Bien qu’elle ne soit pas sans précédents européens et qu’on puisse faire remonter ses sources jusqu’à la grammaire spéculative médiévale, elle constitue la première présentation conséquente (dans le sillage du rationalisme cartésien) d’un programme scientifique qui va dominer l’Europe des Lumières, jusqu’à ce que la grammaire comparée le remette en question. Le langage est l’expression de la pensée qui correspond en tout homme à une structuration universelle. Les règles qui gouvernent les mots dépendent de celles qui régissent les idées que ces mots expriment.
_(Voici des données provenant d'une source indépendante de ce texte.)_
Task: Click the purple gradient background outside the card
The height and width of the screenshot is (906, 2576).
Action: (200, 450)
Par là, la grammaire de toute langue possède un fond rationnel qui la rapproche de la logique ; c’est au reste dans leur logique que les Messieurs de Port-Royal exposeront leur théorie du verbe et des propositions incidentes.
Cette édition originale est si rare qu’il n’en est apparu aucune sur le marché public international depuis 35 ans.
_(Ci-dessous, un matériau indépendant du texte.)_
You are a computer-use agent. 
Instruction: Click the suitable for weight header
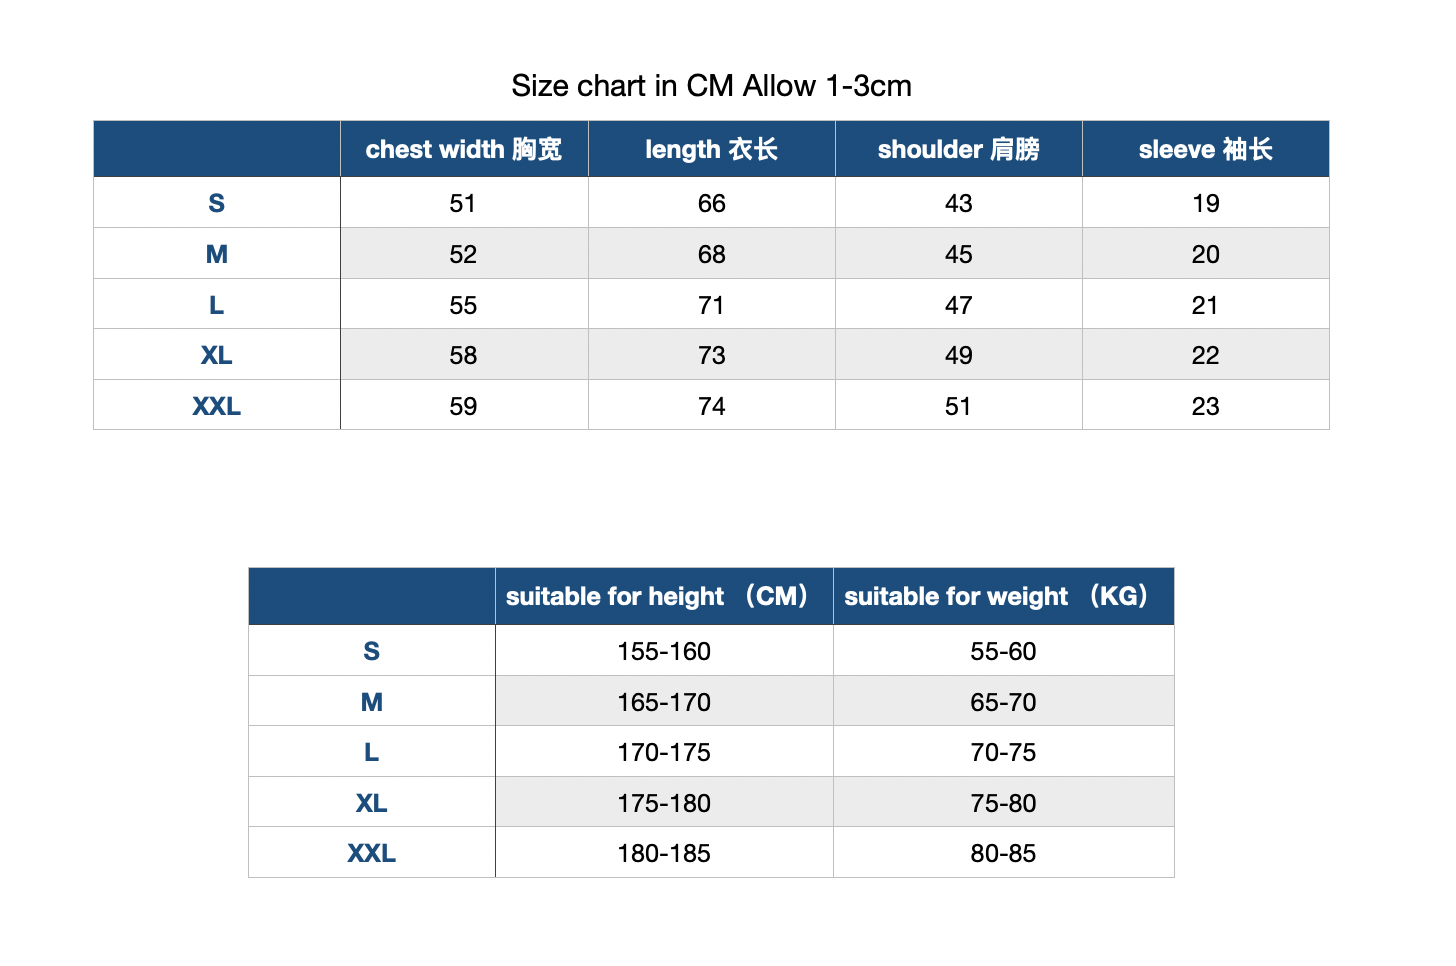(1003, 596)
Admirable exemplaire, peut-être le plus précieux connu, entièrement réglé, relié à l’époque avec élégance en maroquin rouge par Luc-Antoine Boyet, pour l’un des trois curieux identifiés, Jérôme Duvivier (1660 ≈ 1720) avec sa signature autographe en bas du titre.
C’est dans le milieu des « curieux » parisiens, à l’extrême fin du XVIIe siècle, qu’ont fait leur apparition des reliures spécialement destinées à recouvrir des livres rares.
Du Vivier connaît le duc du Maine, son « voisin » à l’Arsenal ainsi que le prince de Conti. On sait qu’il est l’ami de La Fontaine. Une lettre du fabuliste au prince de Conti – qui partageait la passion de Duvivier pour la céramique de Chine et du Japon – fait allusion sur un ton plaisant aux précieuses statuettes qui peuplent son cabinet: « Nous en parlions l’autre jour, du Vivier et moi (…). Nous fîmes des vœux très particuliers en votre faveur. Ils n’étoient ouïs que de quelques idoles chinoises »
A partir de 1698, puis dans les éditions de 1706 et 1717, Brice le cite comme l’un des plus grands curieux parisiens, et les sept salons de son appartement de l’Arsenal sont devenus un lieu de visite obligé pour tous les gens de goût.